• RECORDED DATA:
· · · · · · ·

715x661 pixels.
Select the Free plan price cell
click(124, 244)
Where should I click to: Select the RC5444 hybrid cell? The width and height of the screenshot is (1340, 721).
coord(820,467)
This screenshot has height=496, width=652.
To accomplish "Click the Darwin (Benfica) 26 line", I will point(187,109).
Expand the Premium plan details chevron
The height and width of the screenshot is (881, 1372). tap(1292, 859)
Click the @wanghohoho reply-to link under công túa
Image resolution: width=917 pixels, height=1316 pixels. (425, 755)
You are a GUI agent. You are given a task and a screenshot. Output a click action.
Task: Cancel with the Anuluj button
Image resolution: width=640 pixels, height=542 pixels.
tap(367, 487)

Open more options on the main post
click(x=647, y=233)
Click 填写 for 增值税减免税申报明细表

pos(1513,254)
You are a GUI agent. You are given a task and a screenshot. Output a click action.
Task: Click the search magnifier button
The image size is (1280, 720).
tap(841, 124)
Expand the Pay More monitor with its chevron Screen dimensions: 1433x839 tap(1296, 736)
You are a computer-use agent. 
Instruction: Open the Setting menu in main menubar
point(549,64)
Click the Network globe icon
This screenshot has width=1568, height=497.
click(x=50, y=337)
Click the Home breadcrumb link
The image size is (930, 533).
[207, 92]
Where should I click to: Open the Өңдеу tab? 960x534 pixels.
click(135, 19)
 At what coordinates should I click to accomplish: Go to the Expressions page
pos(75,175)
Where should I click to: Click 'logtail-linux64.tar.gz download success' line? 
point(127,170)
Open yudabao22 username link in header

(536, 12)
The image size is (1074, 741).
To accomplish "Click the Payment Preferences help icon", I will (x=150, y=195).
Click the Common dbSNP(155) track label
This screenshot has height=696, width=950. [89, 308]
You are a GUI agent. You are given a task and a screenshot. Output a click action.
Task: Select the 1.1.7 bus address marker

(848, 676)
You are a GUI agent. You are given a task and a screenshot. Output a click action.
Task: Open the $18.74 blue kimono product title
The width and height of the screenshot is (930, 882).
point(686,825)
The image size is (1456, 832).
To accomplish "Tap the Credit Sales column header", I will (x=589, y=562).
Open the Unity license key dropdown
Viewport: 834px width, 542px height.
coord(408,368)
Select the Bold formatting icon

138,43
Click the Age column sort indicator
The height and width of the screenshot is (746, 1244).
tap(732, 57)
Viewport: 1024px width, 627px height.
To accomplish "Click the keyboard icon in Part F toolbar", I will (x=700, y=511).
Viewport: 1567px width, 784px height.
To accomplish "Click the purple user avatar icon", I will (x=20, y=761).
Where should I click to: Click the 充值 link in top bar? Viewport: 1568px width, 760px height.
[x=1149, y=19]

· · · · · · ·

• REQUIREMENT: Repeat the line that contains "The height and width of the screenshot is (746, 1244).", then every line after it until the records end, with nothing added.

• ANSWER TO THIS TASK:
The height and width of the screenshot is (746, 1244).
tap(732, 57)
Viewport: 1024px width, 627px height.
To accomplish "Click the keyboard icon in Part F toolbar", I will (x=700, y=511).
Viewport: 1567px width, 784px height.
To accomplish "Click the purple user avatar icon", I will (x=20, y=761).
Where should I click to: Click the 充值 link in top bar? Viewport: 1568px width, 760px height.
[x=1149, y=19]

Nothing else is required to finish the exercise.